Stored data entries:

####################

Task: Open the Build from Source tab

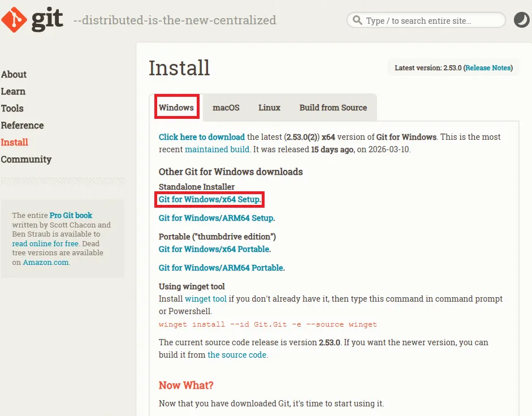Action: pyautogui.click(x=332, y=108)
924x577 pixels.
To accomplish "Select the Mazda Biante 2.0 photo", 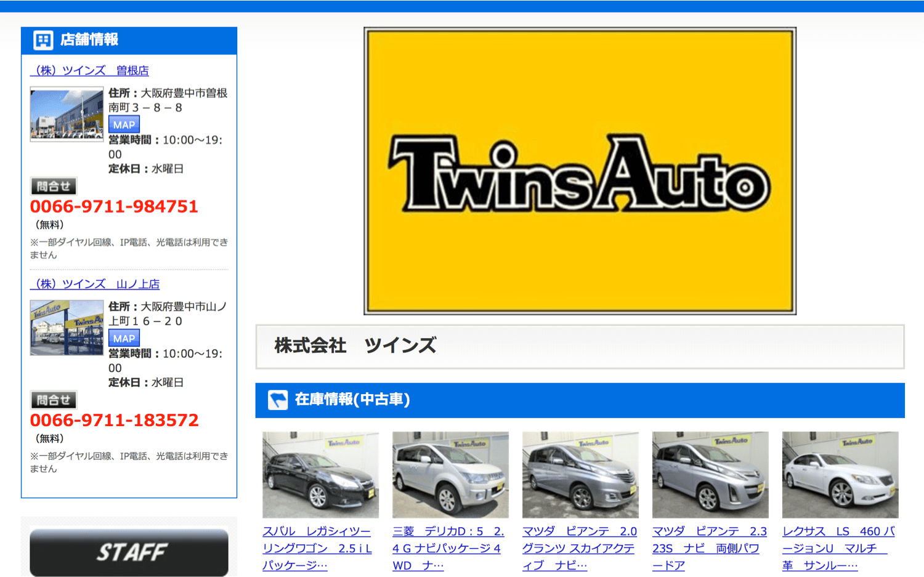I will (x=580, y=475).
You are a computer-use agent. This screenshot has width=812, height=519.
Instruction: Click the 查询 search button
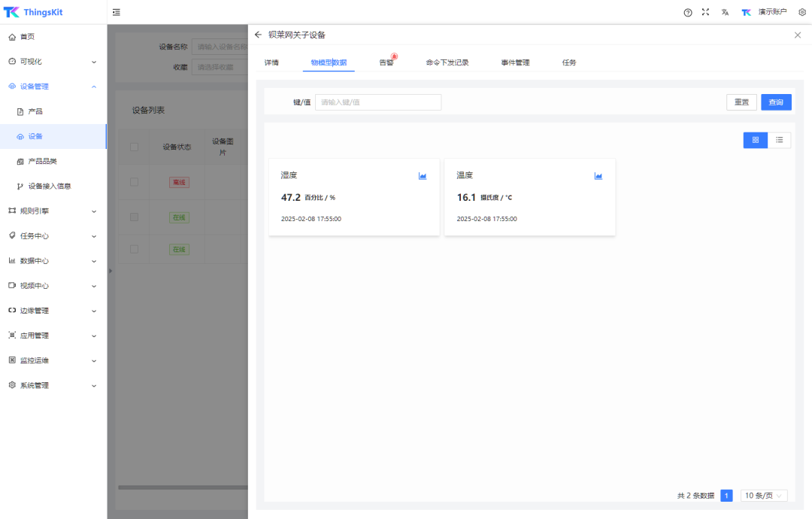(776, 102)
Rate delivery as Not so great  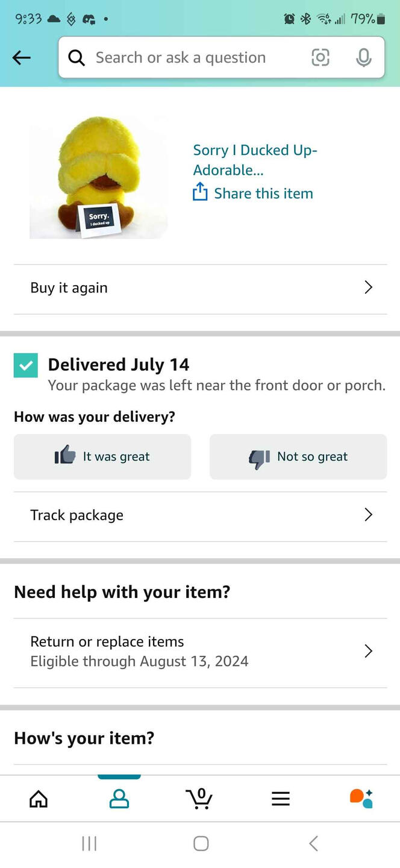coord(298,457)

####################

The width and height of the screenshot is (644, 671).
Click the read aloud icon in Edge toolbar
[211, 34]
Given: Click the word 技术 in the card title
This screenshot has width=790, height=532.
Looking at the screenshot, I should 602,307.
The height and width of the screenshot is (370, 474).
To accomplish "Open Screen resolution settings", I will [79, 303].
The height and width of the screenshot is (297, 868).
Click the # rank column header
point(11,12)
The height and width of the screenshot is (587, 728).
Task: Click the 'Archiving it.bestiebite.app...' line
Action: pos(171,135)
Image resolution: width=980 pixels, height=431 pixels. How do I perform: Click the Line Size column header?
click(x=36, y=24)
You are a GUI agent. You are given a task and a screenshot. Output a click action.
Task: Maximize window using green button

####################

▸ **PROBLEM TO WORK ON**
Please find how many lines of the entries above include the string "agent", giving the number and nothing else.

▸ **TASK RESULT**
2